In the English literature, there have been thirteen case reports of thyrotoxicosis complicated with hypercalcemia and adrenal failure [7, 1221]. The general characteristics, biochemical findings, and clinical course of patients are summarized in Tables 1 and 2. Nine out 13 patients were female and 4 were male. In these cases, adrenal failure was primarily due to secondary hypopituitarism, lymphocytic hypophysitis being the most common underlying etiology. There were also one case of idiopathic Addison’s disease, one case with unilateral adrenalectomy who developed adrenal insufficiency while tapering the steroid dose, one case with panhypopituitarism secondary to ruptured Rathke’s cleft cyst, one case with a hypothalamic tumor, another case with macroprolactinoma, and one case with isolated ACTH deficiency. The thyrotoxicosis was most commonly associated with silent or postpartum thyroiditis. There were also 3 cases with Graves’ disease and one case with iodine induced thyrotoxicosis. Serum calcium levels were ranging from 12 to 16.3 mg/dL. In the majority of the cases, hypercalcemia and debilitating clinical state of the patients were improved within a few days of steroid and intravenous fluid administration. Six patients were treated with antithyroid drugs; one of them received also intravenous bisphosphonate infusion as in our case. Our patient presented with a very high calcium level and needed combined treatment with steroids, intravenous fluids, and zoledronic acid in addition to propranolol and antithyroid drugs which were stopped later due to the hepatotoxicity. Although the patient’s serum calcium level normalized rapidly, she needed high dose of steroid, propranolol, lithium, and cholestyramine to control the thyrotoxicosis and she was still hyperthyroid despite the first course of radioactive iodine treatment. However her calcium level was just slightly elevated as she was given supraphysiological doses of steroid pointing out to the role of steroids in the control of hypercalcemia encountered in the setting of thyrotoxicosis and adrenal failure.

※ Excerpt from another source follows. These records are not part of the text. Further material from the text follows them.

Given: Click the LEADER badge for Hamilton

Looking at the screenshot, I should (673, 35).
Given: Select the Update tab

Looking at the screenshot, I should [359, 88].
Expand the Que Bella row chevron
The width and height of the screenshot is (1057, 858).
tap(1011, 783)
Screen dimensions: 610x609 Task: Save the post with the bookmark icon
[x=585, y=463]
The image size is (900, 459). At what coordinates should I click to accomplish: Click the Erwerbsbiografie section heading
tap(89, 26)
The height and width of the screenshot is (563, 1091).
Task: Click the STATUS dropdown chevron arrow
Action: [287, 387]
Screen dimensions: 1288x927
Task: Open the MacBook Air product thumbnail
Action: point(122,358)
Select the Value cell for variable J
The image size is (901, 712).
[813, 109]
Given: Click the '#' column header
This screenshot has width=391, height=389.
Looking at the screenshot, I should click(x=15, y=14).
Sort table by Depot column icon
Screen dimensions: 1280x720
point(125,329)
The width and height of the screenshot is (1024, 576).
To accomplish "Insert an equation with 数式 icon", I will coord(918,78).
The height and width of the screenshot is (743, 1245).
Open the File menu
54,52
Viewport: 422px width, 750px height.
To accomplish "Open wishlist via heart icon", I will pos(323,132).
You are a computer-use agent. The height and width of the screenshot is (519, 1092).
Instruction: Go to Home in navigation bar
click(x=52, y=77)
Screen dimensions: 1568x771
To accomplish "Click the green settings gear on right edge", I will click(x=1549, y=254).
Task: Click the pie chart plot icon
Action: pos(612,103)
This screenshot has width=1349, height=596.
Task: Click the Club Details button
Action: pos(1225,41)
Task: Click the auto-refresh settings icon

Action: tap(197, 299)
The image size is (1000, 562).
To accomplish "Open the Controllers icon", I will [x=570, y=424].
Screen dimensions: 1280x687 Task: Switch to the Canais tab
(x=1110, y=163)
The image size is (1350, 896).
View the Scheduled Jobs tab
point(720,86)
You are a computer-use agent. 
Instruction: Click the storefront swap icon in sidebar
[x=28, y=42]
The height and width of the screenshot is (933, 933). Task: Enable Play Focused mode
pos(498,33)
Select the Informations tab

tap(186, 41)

As a conclusion, by presenting this case and previous reports we discussed the occurrence of hypercalcemia which can be, not infrequently, life-threatening in the setting of concomitant thyrotoxicosis and adrenal failure. It seems that thyroid hormones and glucocorticoids play important regulatory role in the calcium homeostasis by mechanisms still not fully understood but independent of parathyroid hormone. In the clinical setting, this case illustrates the importance of considering the possibility of coexisting adrenal failure as an aggravating factor in a patient with thyrotoxicosis who presents with severe hypercalcemia.

Consent was received from all participants.

Disclosure

This study was not presented in any meeting. None of the authors has a financial or proprietary interest in a product, method, or the material used in the study.

Conflict of Interests

The authors declare that there is no conflict of interests.

Acknowledgment

The paper has not been previously evaluated or rejected in any form by another journal.